I had every intention of keeping the blog going once I finished my 2011 project of donating a dollar for every mile I ran to organizations that use running as a tool to help people toward a better life.
But in 2012 my life got really busy – and exciting. Following Tim’s December 2011 proposal, we shared in my sister’s wonderful wedding in May 2012, planned our own July 2012 wedding and honeymooned in St. John. And then things really got interesting when I became pregnant with our daughter shortly thereafter.
I thought I would be one of those women who ran throughout her pregnancy. Before I knew I was pregnant, Tim and I were training for the Marine Corps Marathon and I was still having some good runs. In fact, the day before I found out we were going to have a baby, I went on a great eight mile run before work. It was a beautiful summer day – sunny but not too hot – and it was one of those runs where everything was just clicking. I was in the zone and felt like I could run forever.

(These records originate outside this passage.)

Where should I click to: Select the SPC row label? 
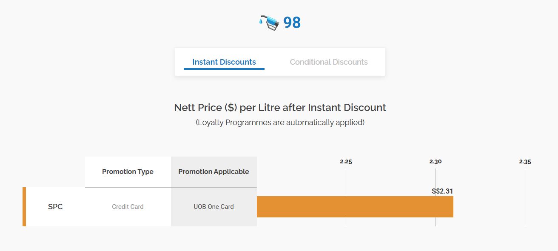(55, 207)
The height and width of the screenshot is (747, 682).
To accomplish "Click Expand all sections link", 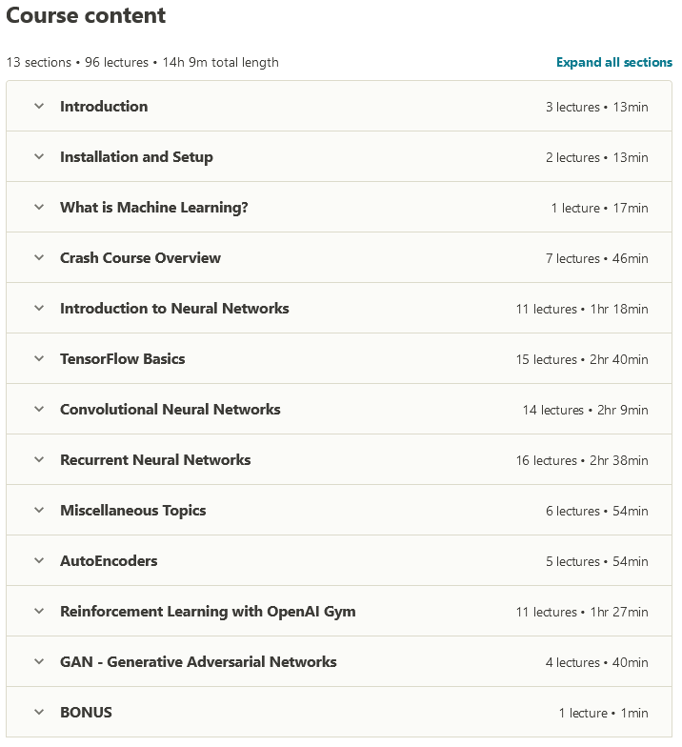I will 613,63.
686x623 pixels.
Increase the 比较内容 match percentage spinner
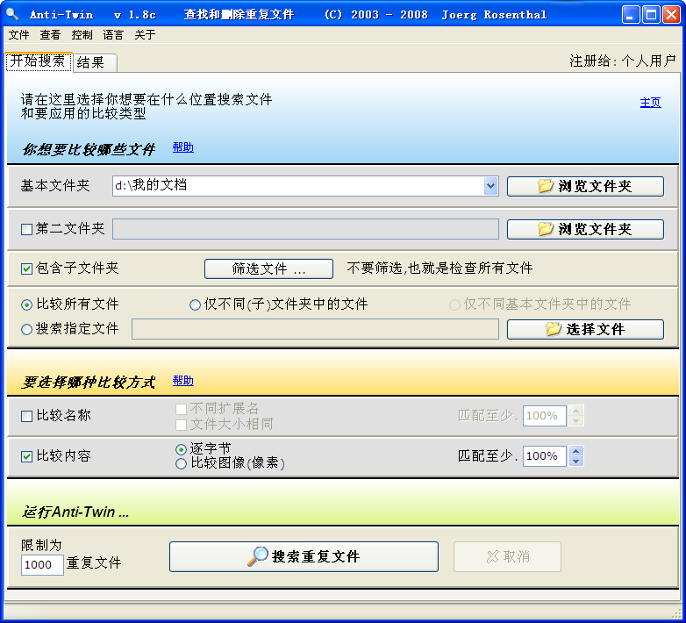pyautogui.click(x=576, y=451)
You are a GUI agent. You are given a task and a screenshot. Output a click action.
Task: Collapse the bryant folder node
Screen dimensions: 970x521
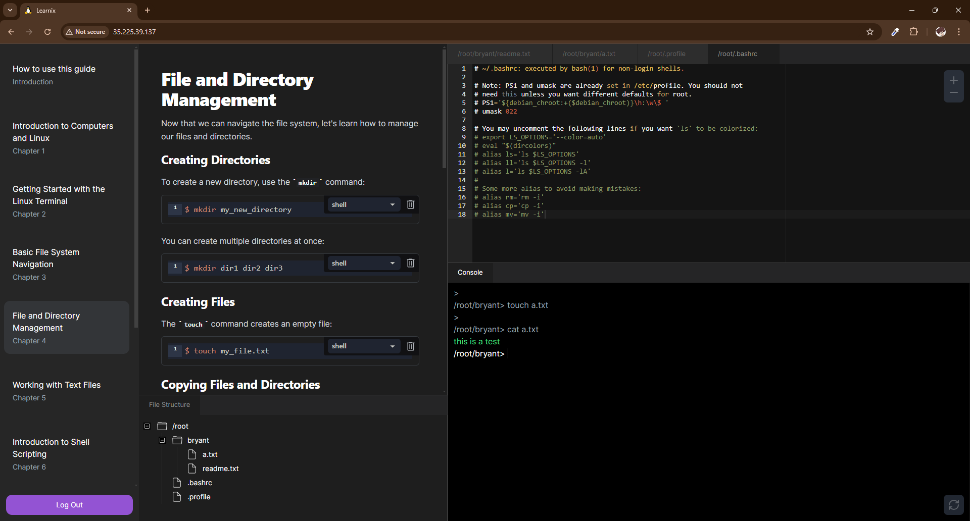162,440
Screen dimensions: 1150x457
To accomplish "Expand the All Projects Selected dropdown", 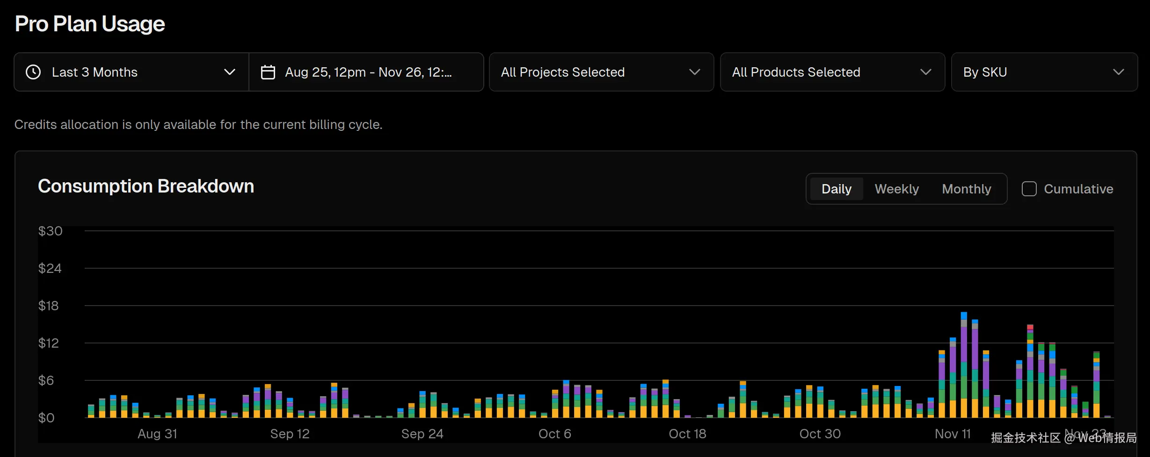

But about two weeks later, the first trimester yuckiness hit. I woke up each morning feeling like I had been run over by a truck. I subsisted on a diet of Granny Smith apples, graham crackers, pasta, bread, Taco Bell, and Jolly Rancher candies – the only things that appealed to me. And unfortunately, running made me feel dizzy and winded. I made an effort to get out for short runs on the mornings when I could drag myself out of bed early enough, but I simply wasn’t enjoying it anymore. So, with the marathon off the table, I decided not to force things and to wait until my second trimester – when I was sure I would feel better – to start running again.
Once I was 12 weeks into my pregnancy, I felt a lot better and started to venture out for runs. But it was not the experience I had hoped it would be. I had lost a lot of fitness and my body just felt different. Short runs at a much slower than normal pace felt like challenging tempo runs. No matter how easy I took it, I became out of breath and could feel my heart racing, which made me nervous. So I scaled back and started doing run/walks, which was really frustrating and made me feel weak, even though I knew I needed to listen to my body and not push it. Finally, as my belly started to expand, round ligament pain made me call uncle. I couldn’t walk more than a mile on the treadmill – let alone run – without debilitating pain in my abdomen forcing me to stop.
I was extremely disappointed. Running is my “me time,” my stress relief, my sanity. And as my belly became rounder, I yearned for exercise to help me feel strong, in control and more like myself during a time when my body felt foreign and my mind ricocheted between euphoria and fear over how my life was about to change.
I started to feel stir crazy, so I decided to try a prenatal yoga class at Charm City Yoga. That class changed my whole pregnancy for the better. It was gentle enough that I wasn’t in any pain but challenging enough to give me a good strength workout. It helped reduce my stress and clear my mind while making me feel connected to my baby and proud of what my body was accomplishing. I went home exhilarated and immediately signed up for a 30-day pass to the studio. I continued to take classes twice a week as my schedule allowed up until the week my daughter was born.
Today, Isabelle is five weeks old. Later this week I have my postpartum appointment with my doctor, and I am hoping she will clear me to resume running. I have already signed up for the Philadelphia Half Marathon in November and am beyond excited to start training again, though I know that I’m probably in for a rude awakening after taking a nine-month running hiatus.
I also plan to continue practicing yoga. Sometimes when life throws an obstacle in your path, it takes a little while to realize that you may be staring a new opportunity right in the face. When my pregnant body “failed” me as a runner, yoga opened a door – giving me an entirely new way to challenge myself and feel strong, physically and mentally. I learned a lesson that I will try to take with me as I chart my path as a new mother, as well as in other areas of my life: roadblocks are not always what they seem. Stop. Breathe. Listen. Look around. See that there may be another way and a new experience ahead.